Smiling at Error?

“The truly wise talk little about religion and are not given to taking sides on doctrinal issues. When they hear people advocating or opposing claims of this or that party in the church, they turn away with a smile such as men yield to the talk of children. They have no time, they would say, for that kind of thing. They have enough to do in trying to faithfully practice what is beyond dispute.”
-George MacDonald

I want to affirm that MacDonald is offering up some real wisdom here. I also want to say that this is wisdom, not law, and as with all wisdom the crucial skill is knowing when to apply it.

There’s no time like the present, but look before you leap. The more, the merrier, but three’s a crowd. The clothes make the man, but don’t judge a book by its cover. The pen is mightier than the sword, but actions speak louder than words. All these proverbs are true in the way that proverbs can be true, and MacDonald’s advice is right up there with them. When to do which? That’s the question.  

To MacDonald’s point, there certainly are niggling doctrinal disagreements that just don’t matter. It’s fine for first-year seminarians to talk them over for the sake of the mental exercise, but how many angels can dance on the head of a pin is not a question that should divide brothers.  

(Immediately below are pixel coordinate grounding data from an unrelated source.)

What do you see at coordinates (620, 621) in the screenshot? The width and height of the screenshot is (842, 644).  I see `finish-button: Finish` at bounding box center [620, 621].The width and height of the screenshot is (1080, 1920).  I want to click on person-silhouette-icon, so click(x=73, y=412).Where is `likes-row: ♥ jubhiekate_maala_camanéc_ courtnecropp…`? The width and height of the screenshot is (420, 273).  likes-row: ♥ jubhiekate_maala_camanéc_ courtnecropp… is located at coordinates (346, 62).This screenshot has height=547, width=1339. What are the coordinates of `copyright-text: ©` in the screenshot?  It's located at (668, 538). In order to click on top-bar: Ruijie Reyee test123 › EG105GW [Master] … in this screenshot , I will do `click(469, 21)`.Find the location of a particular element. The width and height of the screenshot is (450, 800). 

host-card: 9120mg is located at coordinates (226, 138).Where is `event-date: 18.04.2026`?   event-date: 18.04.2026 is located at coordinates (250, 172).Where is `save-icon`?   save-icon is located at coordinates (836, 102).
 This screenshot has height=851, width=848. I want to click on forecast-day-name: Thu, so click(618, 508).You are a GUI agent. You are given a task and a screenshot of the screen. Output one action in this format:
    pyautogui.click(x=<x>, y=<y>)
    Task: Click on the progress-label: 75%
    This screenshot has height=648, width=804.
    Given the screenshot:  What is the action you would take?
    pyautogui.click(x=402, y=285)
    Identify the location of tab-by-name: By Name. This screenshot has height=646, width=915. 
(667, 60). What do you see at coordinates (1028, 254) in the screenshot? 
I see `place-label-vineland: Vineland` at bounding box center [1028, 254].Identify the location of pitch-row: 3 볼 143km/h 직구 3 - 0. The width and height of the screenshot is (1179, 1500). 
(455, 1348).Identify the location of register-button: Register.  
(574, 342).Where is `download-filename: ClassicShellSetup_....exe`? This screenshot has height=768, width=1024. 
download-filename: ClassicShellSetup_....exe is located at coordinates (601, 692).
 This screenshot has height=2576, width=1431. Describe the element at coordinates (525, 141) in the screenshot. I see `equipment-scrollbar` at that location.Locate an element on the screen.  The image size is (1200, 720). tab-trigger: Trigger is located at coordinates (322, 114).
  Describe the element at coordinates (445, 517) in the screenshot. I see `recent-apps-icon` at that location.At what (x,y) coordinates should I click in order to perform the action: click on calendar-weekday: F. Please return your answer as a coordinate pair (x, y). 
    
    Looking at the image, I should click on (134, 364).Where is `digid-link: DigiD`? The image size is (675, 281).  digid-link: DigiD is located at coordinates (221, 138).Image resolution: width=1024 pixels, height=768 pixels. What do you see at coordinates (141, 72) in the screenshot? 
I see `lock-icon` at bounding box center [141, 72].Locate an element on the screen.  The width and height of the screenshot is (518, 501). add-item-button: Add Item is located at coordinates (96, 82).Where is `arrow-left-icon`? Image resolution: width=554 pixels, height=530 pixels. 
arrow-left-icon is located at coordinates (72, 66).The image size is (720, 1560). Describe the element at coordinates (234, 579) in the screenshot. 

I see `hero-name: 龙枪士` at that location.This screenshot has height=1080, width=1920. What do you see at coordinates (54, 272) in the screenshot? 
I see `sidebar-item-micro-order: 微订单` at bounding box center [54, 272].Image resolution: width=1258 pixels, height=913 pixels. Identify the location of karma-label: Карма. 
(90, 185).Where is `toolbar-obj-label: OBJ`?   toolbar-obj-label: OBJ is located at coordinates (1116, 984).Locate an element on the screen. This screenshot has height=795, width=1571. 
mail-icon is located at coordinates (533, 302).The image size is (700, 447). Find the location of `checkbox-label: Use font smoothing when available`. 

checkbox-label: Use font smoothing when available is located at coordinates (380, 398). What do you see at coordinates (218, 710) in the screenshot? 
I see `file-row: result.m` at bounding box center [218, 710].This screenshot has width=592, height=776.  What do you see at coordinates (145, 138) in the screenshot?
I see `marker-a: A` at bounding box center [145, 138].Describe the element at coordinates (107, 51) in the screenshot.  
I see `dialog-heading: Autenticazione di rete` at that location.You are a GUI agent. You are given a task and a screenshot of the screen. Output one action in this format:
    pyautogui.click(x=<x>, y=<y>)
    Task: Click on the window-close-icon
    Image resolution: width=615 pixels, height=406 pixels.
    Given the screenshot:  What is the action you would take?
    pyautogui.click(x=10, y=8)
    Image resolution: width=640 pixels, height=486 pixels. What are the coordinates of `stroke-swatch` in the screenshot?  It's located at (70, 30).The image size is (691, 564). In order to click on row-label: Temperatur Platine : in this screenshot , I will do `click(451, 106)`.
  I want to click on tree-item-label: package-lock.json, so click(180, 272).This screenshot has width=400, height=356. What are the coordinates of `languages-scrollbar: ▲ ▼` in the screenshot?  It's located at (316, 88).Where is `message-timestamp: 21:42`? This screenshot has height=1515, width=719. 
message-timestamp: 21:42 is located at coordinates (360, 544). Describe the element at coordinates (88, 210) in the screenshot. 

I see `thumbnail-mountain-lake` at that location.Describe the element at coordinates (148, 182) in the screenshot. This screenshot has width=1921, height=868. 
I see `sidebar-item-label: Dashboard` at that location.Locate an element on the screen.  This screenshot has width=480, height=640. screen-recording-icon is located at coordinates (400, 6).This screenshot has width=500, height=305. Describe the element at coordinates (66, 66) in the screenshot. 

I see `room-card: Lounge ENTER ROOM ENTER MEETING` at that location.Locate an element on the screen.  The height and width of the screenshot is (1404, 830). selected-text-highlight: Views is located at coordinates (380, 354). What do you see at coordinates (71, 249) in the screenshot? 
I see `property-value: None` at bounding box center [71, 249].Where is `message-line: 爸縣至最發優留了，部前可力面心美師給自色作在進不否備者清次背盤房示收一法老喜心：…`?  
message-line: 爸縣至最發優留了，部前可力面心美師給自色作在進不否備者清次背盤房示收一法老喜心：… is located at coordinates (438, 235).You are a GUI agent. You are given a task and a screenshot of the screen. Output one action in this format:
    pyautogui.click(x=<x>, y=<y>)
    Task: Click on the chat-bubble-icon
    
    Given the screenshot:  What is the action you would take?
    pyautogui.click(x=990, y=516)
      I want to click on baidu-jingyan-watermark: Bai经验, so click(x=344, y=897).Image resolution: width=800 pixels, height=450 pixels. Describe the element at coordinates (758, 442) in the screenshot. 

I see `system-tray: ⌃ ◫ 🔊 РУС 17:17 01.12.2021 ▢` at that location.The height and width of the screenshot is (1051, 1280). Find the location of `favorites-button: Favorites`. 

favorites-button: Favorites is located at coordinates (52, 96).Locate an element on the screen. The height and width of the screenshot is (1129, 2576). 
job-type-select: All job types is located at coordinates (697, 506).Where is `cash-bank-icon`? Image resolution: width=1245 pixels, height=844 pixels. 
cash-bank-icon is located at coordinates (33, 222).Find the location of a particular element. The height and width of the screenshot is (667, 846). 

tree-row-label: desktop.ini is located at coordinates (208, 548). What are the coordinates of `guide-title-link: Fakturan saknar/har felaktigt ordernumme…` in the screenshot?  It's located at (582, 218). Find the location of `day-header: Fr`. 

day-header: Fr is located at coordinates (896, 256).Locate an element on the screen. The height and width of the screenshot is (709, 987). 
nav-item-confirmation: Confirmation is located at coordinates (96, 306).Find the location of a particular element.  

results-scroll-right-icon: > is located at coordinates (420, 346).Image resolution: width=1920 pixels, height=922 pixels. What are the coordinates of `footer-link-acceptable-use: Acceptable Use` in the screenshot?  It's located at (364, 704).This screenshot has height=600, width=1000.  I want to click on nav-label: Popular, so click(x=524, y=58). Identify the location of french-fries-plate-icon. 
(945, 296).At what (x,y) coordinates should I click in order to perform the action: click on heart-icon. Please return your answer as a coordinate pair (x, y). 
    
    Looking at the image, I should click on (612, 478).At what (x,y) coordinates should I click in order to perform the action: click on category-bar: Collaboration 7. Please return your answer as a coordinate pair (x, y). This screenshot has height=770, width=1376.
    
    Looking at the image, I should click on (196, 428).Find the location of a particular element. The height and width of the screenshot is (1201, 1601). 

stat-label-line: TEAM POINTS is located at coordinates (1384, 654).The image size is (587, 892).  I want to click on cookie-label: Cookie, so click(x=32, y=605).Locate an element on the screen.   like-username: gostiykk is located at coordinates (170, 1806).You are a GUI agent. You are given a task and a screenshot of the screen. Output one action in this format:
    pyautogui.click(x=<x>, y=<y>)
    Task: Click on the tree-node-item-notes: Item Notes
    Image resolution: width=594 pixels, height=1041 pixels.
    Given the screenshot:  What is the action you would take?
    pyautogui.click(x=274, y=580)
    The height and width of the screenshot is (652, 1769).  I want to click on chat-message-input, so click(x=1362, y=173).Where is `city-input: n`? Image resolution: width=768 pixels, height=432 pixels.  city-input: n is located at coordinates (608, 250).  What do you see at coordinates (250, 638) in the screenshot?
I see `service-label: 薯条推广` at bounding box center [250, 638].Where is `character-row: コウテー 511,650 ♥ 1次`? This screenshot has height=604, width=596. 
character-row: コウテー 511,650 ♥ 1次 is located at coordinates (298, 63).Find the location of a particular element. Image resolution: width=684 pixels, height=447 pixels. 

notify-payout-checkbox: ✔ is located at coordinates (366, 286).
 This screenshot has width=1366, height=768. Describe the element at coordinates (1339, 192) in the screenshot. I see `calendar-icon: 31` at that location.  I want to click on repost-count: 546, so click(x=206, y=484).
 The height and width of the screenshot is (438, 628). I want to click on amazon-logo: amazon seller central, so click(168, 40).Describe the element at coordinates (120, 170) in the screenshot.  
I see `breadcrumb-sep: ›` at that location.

My concern with bandying about a quote like the one from MacDonald, above, is that people come away with a sense that it is always wisdom to remain airily above the fray. Couldn’t Luther just go back to his prayers and agree to disagree with the Pope? What was Athanasius thinking, making such a pill of himself? Would it have killed Paul to just let Peter sit where he wanted at the church potluck? Did Jesus really need to go out of His way to pronounce woe on the Pharisees?

These men were addressing false doctrines that do real injury to God’s people, and in such cases, a wise man answers Jude’s call to contend earnestly for the faith.

Anybody can hate error because it is wrong. It takes real wisdom to hate important errors because they’re injurious, and leave the unimportant ones for a casual chat over coffee someday. May God make us wise.